Después cuando el club salió de la quiebra (2005) y todo se normalizó, el que no quiso irse fue él. “Cuando llegó la buena época, que empezamos a cobrar todos los meses, que nos hicieron contratos dignos, que nos cumplían, me dije ‘ahora no me voy a ir, acá tengo todo, no me voy a hacer millonario, pero al menos puedo vivir tranquilo’. Trabajamos los dos con mi mujer, podemos estar tranquilos, ojalá podamos comprarnos la casita alguna vez, pero está complicado, es mucha plata la que hay que juntar, pero no me quejo”, dice explicando las razones de su decisión de no moverse del barrio ante las propuestas que le siguieron llegando.

“Sabes los jugadores que vi que ahora son remiseros o que andan pidiendo que les den una mano. El ascenso es muy duro, yo por suerte tengo un nombre, soy conocido y sé que voy a seguir ligado al club, porque voy a hacer el curso de entrenador para ayudar en las inferiores y seguir en el fútbol.

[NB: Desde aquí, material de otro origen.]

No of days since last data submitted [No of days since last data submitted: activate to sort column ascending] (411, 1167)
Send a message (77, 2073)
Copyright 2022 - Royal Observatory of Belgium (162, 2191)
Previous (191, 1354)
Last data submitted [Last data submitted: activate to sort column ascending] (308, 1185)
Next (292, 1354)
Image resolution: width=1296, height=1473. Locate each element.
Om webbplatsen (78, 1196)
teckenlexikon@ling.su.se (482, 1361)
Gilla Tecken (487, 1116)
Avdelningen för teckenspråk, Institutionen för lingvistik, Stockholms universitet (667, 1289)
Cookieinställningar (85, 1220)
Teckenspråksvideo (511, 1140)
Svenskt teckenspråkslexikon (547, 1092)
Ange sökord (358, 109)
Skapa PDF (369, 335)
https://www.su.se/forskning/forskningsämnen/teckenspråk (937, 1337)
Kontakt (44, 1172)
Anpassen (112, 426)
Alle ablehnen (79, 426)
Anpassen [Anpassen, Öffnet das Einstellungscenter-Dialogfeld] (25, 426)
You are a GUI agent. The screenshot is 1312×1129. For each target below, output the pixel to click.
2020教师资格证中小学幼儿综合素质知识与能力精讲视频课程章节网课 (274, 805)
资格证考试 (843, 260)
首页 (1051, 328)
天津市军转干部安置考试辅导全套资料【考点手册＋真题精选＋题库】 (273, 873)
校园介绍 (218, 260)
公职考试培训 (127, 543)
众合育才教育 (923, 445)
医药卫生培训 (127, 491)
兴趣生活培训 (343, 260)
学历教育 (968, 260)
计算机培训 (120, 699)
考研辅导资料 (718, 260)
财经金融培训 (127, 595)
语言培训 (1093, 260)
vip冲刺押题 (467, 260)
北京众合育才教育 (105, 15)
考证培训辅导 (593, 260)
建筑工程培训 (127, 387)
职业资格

Eso es lo que me deja haber jugado toda la vida acá, poder seguir estando y trabajando. Seguro que me hubiera gustado jugar en la primera división, en algún club grande, pero las cosas se dieron así y soy un agradecido. Acá en Laferrere quieren venir a jugar todos, tiene algo especial, muchos que jugaron con esta camiseta siguen viniendo a la cancha, es algo que no tiene explicación, por eso también digo que soy un privilegiado de poder estar en la historia del club, pero ojo, Bochini jugaba mejor...”, concluye acelerando el futuro que intentará evitar hasta donde le permita el cuerpo.

La historia de Cafferata no tiene los dólares de Ryan Giggs ni los 953 partidos oficiales en Manchester United, ni los títulos del Bocha, ni las repercusiones de Francesco Totti con sus 786 juegos en Roma o Carles Puyol con sus 593 partidos enfundado en la azulgrana de Barcelona. A decir verdad, no lo necesita; jugar 603 partidos profesionales con una misma camiseta, en medio de quiebras, frustraciones, meses sin cobrar, bolsones de comida como premio y con el “dejar todo” pegando en el palo tantas veces, le alcanza y le sobra para ser titular en este equipo del Enganche.